Unfortunately, her ordeal did not end there. Mum attempted to once again use the accessible toilets at the end of the concert and expected to breeze through considering the earlier incident. She saw there was a different attendant manning the entrance so informed him she had a medical condition and needed access. She was disgusted that he too directed her to the “other” toilets. She informed him that this represented the second time she had been denied access, and thinks he may have realised his error, but by that stage she was so fed up that she just walked away.

The sole purpose of the night should have been celebration. Celebrating a lifelong friendship with my godmother who had travelled from Scotland for the event, celebrating the music that characterised their formative years; celebrating the very fact that mum was able to go out and appreciate live music. Instead, the night was marred by the discriminatory attitudes of members of the security team at Trinity Summer Series. The whole experience left mum feeling disappointed, embarrassed and uncomfortable. She did not expect to encounter discriminatory behavior from a member of the event’s security team. The whole ordeal tarnished an occasion that was meant to be very special.

Since the concert, the manager of Eventsec – the company in charge of security at the Summer Series – and MCD’s customer care manager have both contacted mum to apologise for the incident. She has also spoken with the head of events of Trinity’s Commercial Revenue Unit (CRU), who understood the situation was unacceptable but advised her that MCD was responsible for contracting the security company.

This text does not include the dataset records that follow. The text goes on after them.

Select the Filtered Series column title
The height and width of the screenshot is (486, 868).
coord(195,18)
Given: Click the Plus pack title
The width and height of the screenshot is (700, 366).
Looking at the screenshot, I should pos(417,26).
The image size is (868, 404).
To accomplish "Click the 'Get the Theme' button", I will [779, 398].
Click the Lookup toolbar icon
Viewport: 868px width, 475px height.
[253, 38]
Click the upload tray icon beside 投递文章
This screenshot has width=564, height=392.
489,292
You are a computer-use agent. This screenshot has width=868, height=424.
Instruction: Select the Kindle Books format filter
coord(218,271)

This incident has highlighted a need for MCD and EventSec to take more responsibility to ensure their staff are fully trained in all aspects of disability awareness. There is an argument that says that the incident constitutes legal discrimination, as cancer is classed as a disability in Ireland under the Equal Status Act. However, accommodating people with additional needs shouldn’t be a box-ticking exercise, undertaken primarily to fulfil basic legal requirements. On top of the issues with acquiring entry, the accessible toilet at the Trinity Summer Series did not have feminine hygiene receptacles or waste paper bin, so there was nowhere to dispose of any used ostomy bags. Companies running events, like MCD and EventSec, have a duty of care towards event attendees with additional needs.

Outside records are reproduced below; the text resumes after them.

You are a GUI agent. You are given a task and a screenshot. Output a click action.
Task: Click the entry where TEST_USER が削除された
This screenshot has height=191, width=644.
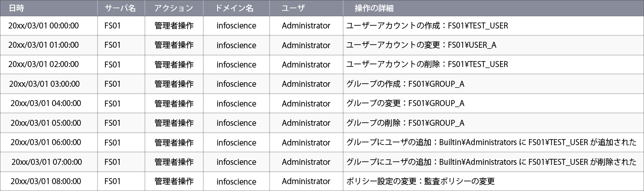point(491,162)
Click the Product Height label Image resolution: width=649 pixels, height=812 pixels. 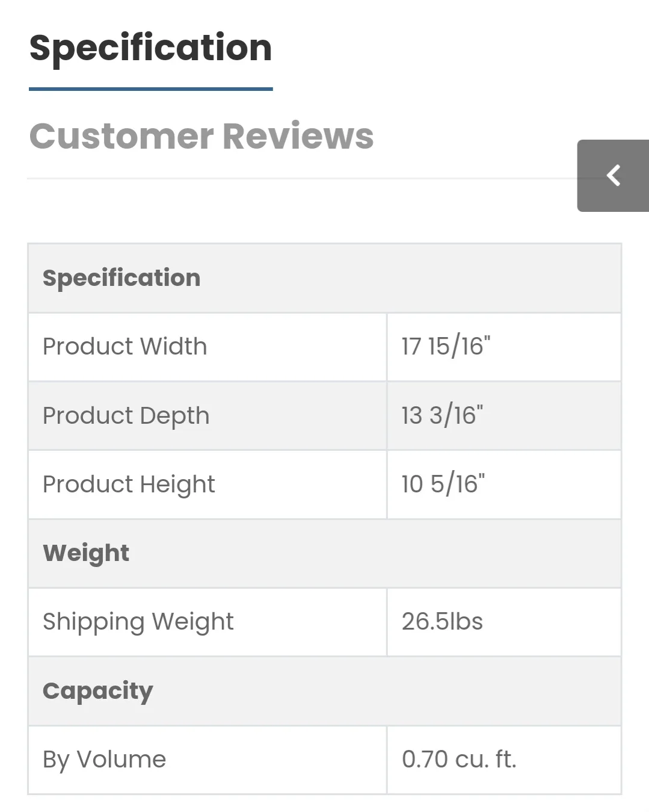(x=129, y=485)

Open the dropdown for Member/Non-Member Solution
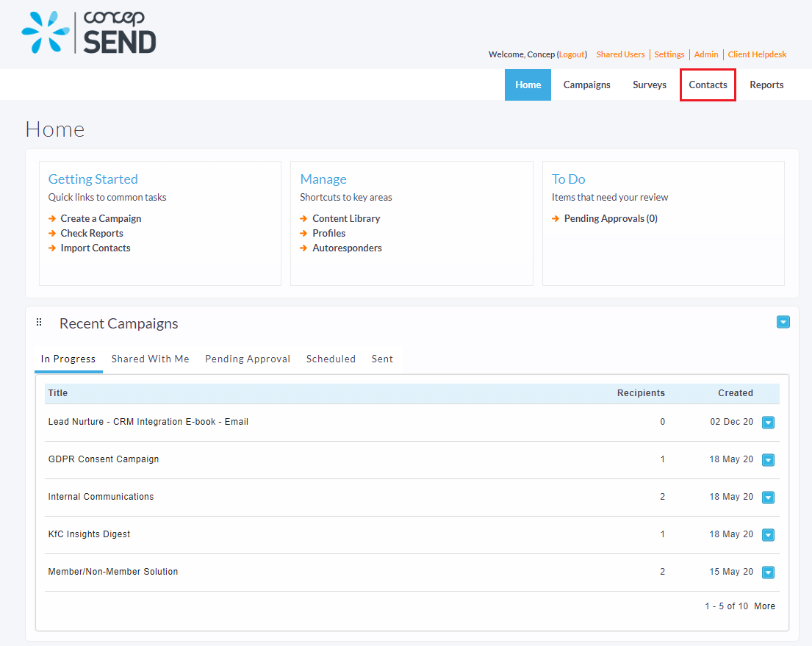pos(768,572)
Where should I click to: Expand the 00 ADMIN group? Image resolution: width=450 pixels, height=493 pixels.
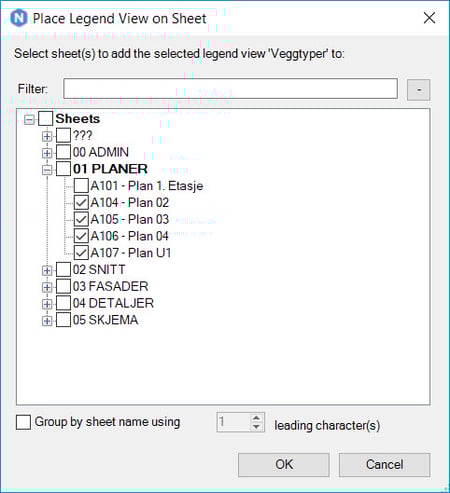pyautogui.click(x=47, y=153)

The whole ordeal tarnished an occasion that was meant to be very special

Aside from the shortfalls of event organisation, the incident also demonstrates an attitude of ignorance prevalent in society regarding hidden disabilities. The treatment mum received was consequent of a preconception that somehow disabilities must be visible. Invisible disabilities are disabilities, and more public awareness is required to dispel ignorance on the subject.

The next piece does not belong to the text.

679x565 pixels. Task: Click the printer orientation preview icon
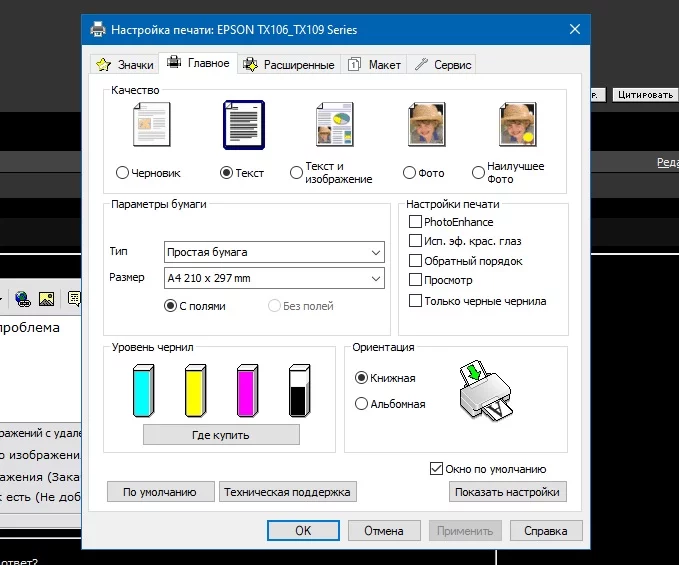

In terms of a potential practical step that could be taken, implementing a measure similar to the UK’s Radar Key scheme has the potential to vastly improve the experience of those who require the use of public accessible toilets. In the UK, those who need it are provided with a single key that can open many accessible toilets across the country, thereby eliminating the need to ask for entry. While it is unfortunate to have to rely on such steps to combat ignorant behaviour, such a measure would have spared mum the ordeal she experienced at the Trinity Summer Series.